One iteration of CoSaMP and one iteration of TST are only equivalent when
$$\mathcal{S} \left [T_{2 s} ( \vx_k + \kappa \mathbf{\Phi}^*\vr_k ) \right ] = \mathcal{S}(\vx_k) \bigcup \mathcal{S} \left [T_{2s} ( \mathbf{\Phi}^*\vr_k ) \right ].$$
And similarly for SP and TST,
$$\mathcal{S} \left [T_{s} ( \vx_k + \kappa \mathbf{\Phi}^*\vr_k ) \right ] = \mathcal{S}(\vx_k) \bigcup \mathcal{S} \left [T_{s} ( \mathbf{\Phi}^*\vr_k ) \right ].$$
As long as thresholding is non-linear, TST will not produce the same results as these.
So what happens if we redefine the first thresholding step of CoSaMP and SP?

Below we see for five indeterminacies the probability of exact recovery of CoSaMP using each of the thresholding definitions as a function of sparsity for compressively sensed sparse vectors with non-zero elements distributed normally. (I selected $$\kappa=0.6$$ since Maleki and Donoho find that produces quite good results.)
The extra term appears to really help the performance of CoSaMP as envisioned by Needell and Tropp (red is original). Keep in mind that CoSaMP knows the true sparsity of my signals, so these are upper limits of its performance.

For the same types of vectors, however,
this extra term appears to really hurt SP.
The version envisioned by Dai and Milenkovic
perform the best by far (red is original).
Again, SP knows the true sparsity of my signals.
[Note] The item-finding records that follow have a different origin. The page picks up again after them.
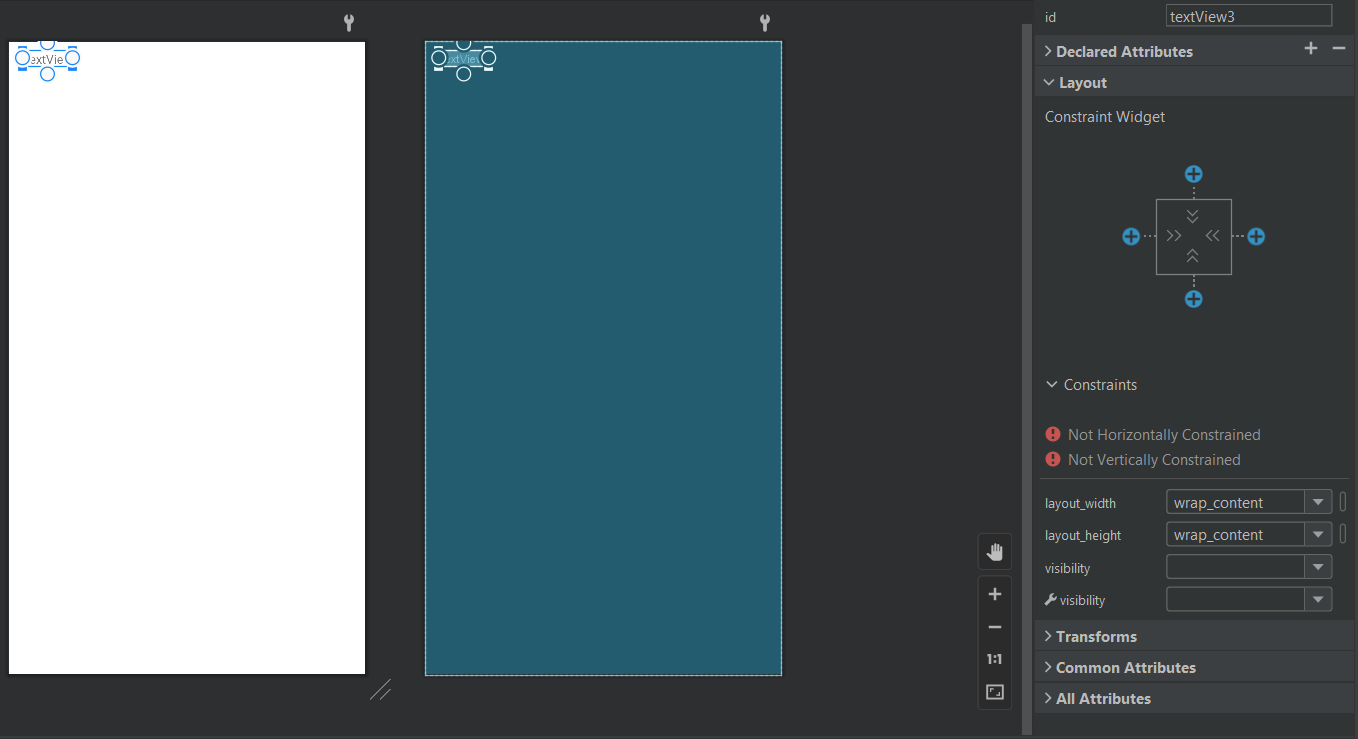Toggle the vertical size mode in the Constraint Widget
1358x739 pixels.
[x=1193, y=214]
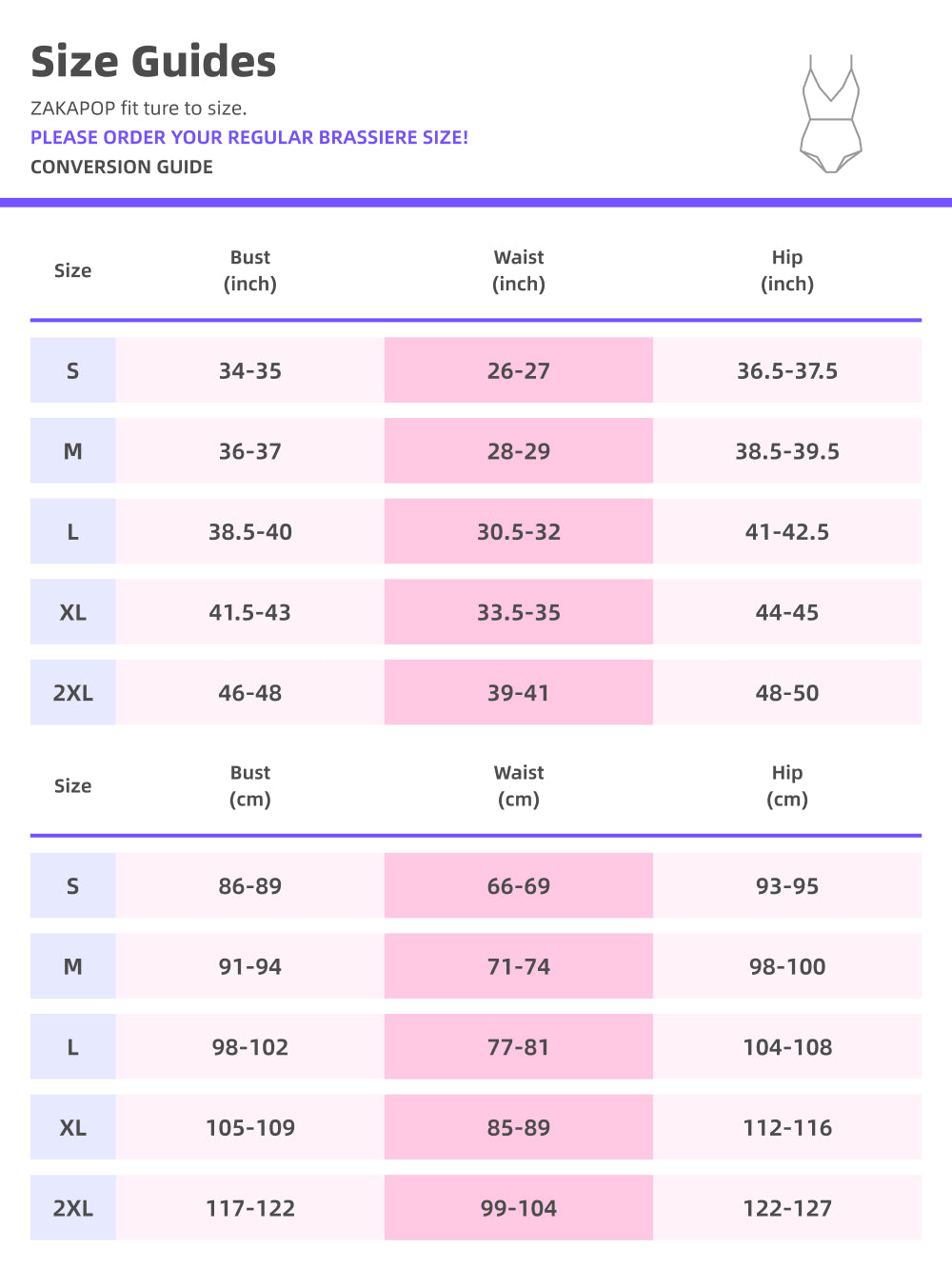Click the Size Guides heading
The image size is (952, 1268).
tap(153, 62)
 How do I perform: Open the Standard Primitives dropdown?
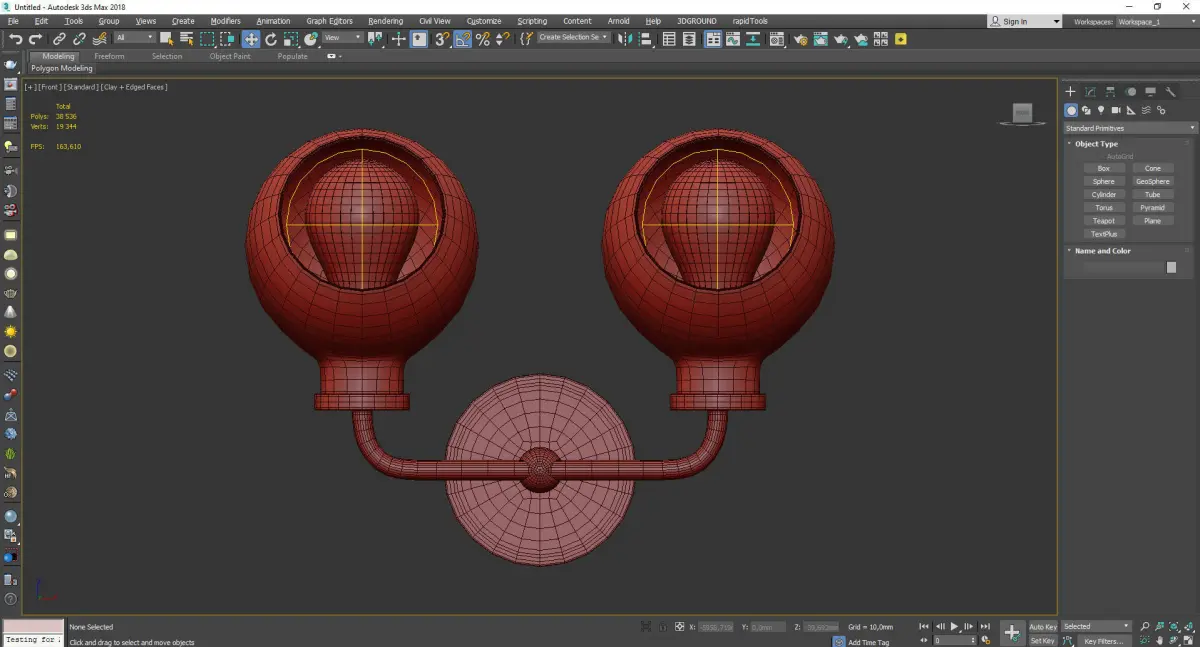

Finally, let’s look at the performance of TST and SP for these same signals. Below we see that, for SP as envisioned by Dai and Milenkovic. Though TST does not know the real sparsity of the signal, I am surprised that its probability of exact recovery decays so much faster than SP. And it looks to me, TST here is acting like CoSaMP above without the extra term in the first thresholding step.

So the puzzler is: why does this extra term really help CoSaMP, and why does it really hurt SP?